Ruang.co.id – Pembahasan revisi Undang-Undang Sistem Pendidikan Nasional (UU Sisdiknas) kembali mencuat sebagai harapan baru untuk menyelesaikan masalah struktural di dunia pendidikan. Anggota Komite III DPD RI, Lia Istifhama, menegaskan bahwa perubahan regulasi ini harus menyentuh tiga isu kritis: akses pendidikan inklusif, ketimpangan anggaran sekolah swasta, dan beban administratif guru yang menggerus kualitas pembelajaran.
Pendidikan Inklusif Masih Jadi Pajangan Administrasi
Dalam forum legislasi di Jakarta (3/6/2025), Lia membeberkan fakta miris tentang implementasi pendidikan inklusif yang sekadar formalitas. “Di Surabaya, kelas untuk siswa difabel hanya muncul ketika ada laporan resmi.
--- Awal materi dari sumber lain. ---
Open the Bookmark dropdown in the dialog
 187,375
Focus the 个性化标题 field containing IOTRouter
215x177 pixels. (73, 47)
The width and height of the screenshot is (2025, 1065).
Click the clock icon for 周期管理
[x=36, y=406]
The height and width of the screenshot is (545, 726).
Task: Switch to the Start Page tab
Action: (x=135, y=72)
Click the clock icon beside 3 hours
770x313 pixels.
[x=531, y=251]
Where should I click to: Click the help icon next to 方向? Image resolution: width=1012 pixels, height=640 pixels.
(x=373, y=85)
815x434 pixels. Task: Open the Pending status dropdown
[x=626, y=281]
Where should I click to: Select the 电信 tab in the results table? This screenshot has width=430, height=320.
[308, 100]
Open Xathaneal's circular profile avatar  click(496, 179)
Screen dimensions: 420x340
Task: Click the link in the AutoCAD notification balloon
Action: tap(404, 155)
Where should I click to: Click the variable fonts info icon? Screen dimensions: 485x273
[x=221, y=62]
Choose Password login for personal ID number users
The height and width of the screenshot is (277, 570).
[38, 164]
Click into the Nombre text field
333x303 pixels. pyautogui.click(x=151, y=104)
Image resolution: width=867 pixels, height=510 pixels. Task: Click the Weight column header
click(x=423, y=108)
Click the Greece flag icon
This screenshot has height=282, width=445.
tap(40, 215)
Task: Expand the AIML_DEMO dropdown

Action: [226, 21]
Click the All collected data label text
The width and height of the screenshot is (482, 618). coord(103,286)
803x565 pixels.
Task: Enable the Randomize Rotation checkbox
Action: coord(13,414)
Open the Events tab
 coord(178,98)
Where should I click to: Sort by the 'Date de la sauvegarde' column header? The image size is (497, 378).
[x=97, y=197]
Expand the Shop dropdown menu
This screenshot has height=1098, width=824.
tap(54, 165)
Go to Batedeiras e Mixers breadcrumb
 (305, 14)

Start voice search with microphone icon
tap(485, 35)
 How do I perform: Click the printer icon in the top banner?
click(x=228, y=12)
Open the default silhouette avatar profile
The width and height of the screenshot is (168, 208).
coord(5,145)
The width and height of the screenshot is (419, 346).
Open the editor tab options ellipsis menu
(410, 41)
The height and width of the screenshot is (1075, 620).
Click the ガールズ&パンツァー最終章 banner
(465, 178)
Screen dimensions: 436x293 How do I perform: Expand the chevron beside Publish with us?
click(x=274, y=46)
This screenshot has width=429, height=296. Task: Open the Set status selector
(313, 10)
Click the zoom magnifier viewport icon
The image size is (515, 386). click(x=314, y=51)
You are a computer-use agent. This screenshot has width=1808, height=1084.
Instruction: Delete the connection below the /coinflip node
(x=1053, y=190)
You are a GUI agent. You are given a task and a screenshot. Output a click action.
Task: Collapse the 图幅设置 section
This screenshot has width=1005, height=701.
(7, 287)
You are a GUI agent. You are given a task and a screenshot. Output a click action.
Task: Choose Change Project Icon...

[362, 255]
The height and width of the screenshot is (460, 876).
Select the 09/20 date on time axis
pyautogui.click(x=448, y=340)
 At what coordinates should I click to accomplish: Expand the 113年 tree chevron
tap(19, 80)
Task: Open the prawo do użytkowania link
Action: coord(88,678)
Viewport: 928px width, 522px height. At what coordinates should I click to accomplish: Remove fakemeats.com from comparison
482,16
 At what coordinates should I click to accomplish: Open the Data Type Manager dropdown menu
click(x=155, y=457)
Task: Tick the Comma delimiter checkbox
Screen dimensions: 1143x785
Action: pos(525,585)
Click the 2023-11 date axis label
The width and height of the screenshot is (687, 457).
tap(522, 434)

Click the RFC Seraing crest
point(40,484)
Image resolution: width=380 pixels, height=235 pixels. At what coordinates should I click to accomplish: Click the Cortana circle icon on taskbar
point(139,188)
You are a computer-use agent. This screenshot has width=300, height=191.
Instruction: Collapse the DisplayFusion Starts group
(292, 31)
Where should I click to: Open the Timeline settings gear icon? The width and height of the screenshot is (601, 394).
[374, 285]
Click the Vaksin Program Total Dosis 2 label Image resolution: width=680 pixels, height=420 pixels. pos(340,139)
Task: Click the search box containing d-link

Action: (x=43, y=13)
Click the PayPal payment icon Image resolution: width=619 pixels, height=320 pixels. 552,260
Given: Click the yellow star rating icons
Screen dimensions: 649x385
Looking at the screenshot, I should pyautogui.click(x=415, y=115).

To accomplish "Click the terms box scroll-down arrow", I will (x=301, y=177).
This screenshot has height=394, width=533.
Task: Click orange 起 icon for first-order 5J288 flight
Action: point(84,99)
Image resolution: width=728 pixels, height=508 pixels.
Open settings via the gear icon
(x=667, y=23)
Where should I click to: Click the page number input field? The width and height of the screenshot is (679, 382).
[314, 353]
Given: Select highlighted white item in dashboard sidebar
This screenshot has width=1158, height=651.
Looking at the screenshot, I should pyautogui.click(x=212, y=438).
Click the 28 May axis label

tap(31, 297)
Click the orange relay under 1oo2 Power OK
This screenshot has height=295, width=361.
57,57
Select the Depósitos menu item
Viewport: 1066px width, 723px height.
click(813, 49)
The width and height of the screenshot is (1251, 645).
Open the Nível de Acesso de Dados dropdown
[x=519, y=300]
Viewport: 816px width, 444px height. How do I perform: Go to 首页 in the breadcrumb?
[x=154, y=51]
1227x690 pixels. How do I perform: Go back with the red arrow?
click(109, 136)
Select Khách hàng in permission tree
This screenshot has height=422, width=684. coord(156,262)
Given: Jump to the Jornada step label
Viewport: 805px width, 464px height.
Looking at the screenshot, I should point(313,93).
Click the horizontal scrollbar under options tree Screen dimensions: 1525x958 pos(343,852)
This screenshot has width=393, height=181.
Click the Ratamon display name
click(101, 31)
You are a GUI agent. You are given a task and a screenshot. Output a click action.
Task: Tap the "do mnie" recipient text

Tanpa permintaan, fasilitas pendukung seperti kurikulum adaptif atau aksesibilitas fisik diabaikan,” ujarnya.
Padahal, menurut data Kemendikbudristek 2024, hanya 1 dari 7 sekolah di Indonesia yang memiliki infrastruktur memadai untuk penyandang disabilitas. Kondisi ini memperlebar kesenjangan pendidikan dan bertentangan dengan prinsip Merdeka Belajar yang digaungkan pemerintah.
Dominasi PTN dan Ancaman Kepunahan Kampus Swasta
Persoalan lain yang mengemuka adalah ketidakadilan regulasi antara perguruan tinggi negeri (PTN) dan swasta (PTS). Lia menyoroti kebijakan penerimaan mahasiswa yang diskriminatif: “PTN bebas menambah kuota tanpa batas, sementara PTS kesulitan menarik minat calon mahasiswa.”
Ia mengusulkan formula pendanaan berkeadilan, seperti insentif pajak untuk PTS atau kemitraan strategis PTN-PTS dalam penelitian. Tanpa intervensi kebijakan, ancaman kampus gulung tikar akan semakin nyata. Data Ditjen Dikti 2025 mencatat, 12% PTS di Jawa Timur berada di ambang kebangkrutan akibat minimnya pendaftar.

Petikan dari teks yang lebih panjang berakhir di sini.